In Deutschland gibt es etwa 8,6 Millionen Haushalte mit minderjährigen Kindern. In etwa drei Prozent dieser Haushalte lebt ein behindertes Kind. Begleitung, Betreuung und Pflege werden überwiegend von den Angehörigen geleistet. "Diese Familien benötigen neben Rat und Unterstützung auch ganz praktische Hilfen zur Entlastung im Alltag", betonte der Paderborner Caritasdirektor. Die Caritas setze sich für den flächendeckenden Ausbau und die angemessene Refinanzierung familienunterstützender Dienste ein.

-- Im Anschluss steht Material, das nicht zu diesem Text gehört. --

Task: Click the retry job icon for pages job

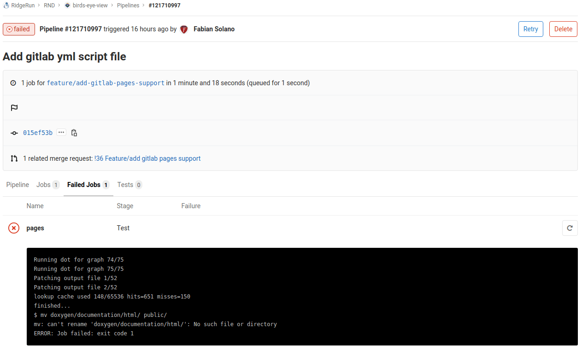Action: 570,228
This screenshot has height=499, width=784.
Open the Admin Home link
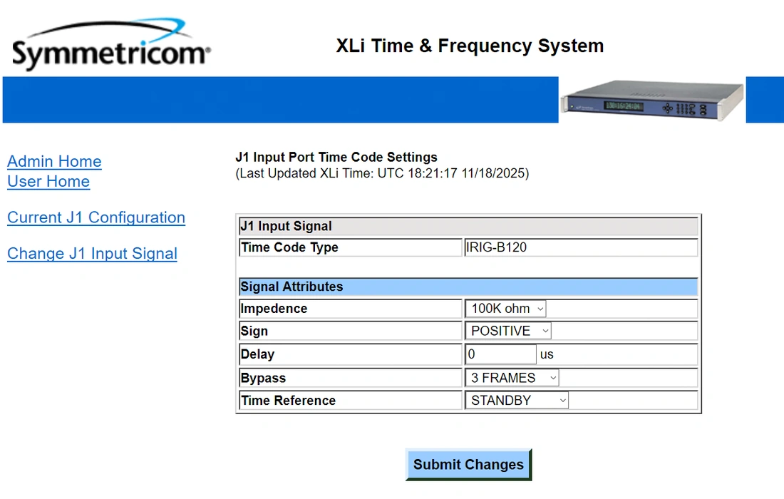pyautogui.click(x=54, y=161)
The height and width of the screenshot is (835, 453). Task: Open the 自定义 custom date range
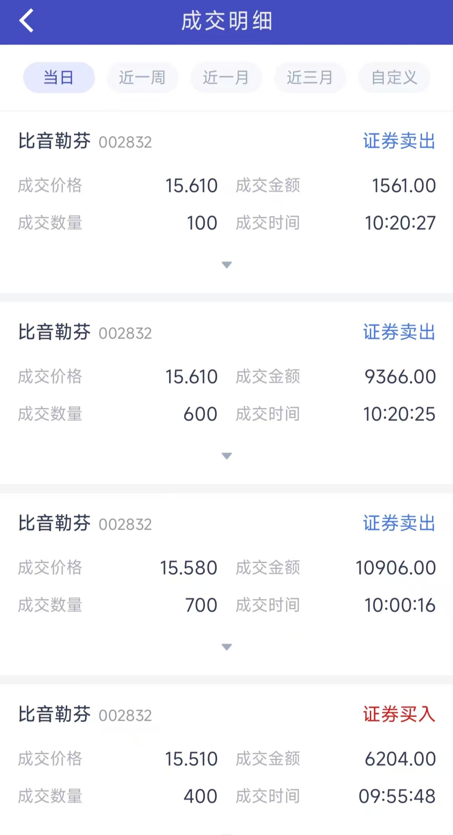(394, 78)
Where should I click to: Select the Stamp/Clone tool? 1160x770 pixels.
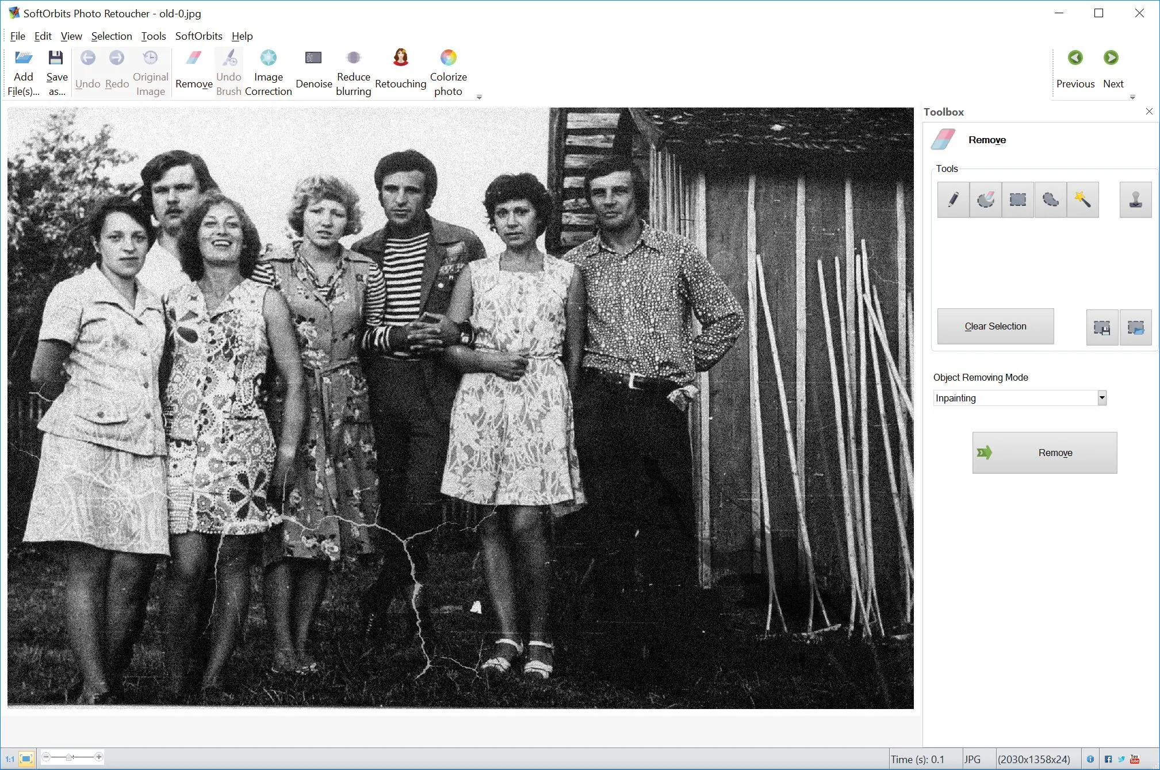1135,200
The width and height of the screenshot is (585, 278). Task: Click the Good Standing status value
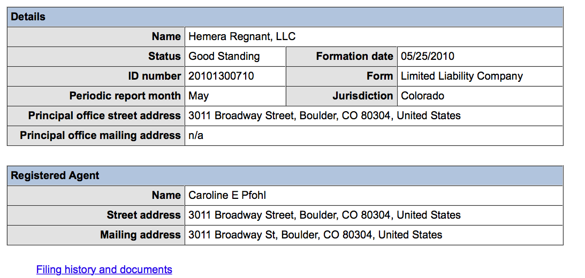(224, 56)
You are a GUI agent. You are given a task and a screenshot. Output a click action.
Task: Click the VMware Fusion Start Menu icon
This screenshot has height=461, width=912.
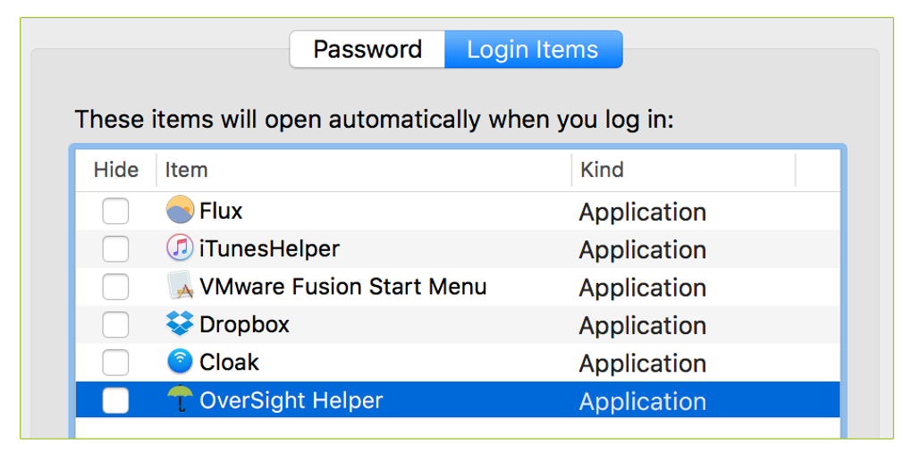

Lüttig wies darauf hin, dass der Gesetzgeber das Amt eines Behindertenbeauftragten auch auf kommunaler Ebene vorgesehen habe. Nur etwa 50 Prozent der Städte und Gemeinden hätten jedoch einen Beauftragten bestimmt. Daneben bestehe die Möglichkeit, Ombudsmänner oder -frauen einzusetzen. Auch hiervon werde vielerorts nicht Gebrauch gemacht. "Die Parteien und ihre Kandidaten können in den Kommunen Entscheidungen für ganz konkrete Teilhabechancen treffen", betonte Lüttig. Daran müssten sie sich nach der Wahl messen lassen.
Hinweis: Mit ihren sozialpolitischen Forderungen mischt sich die Caritas in NRW in den laufenden Kommunalwahlkampf in Nordrhein-Westfalen ein.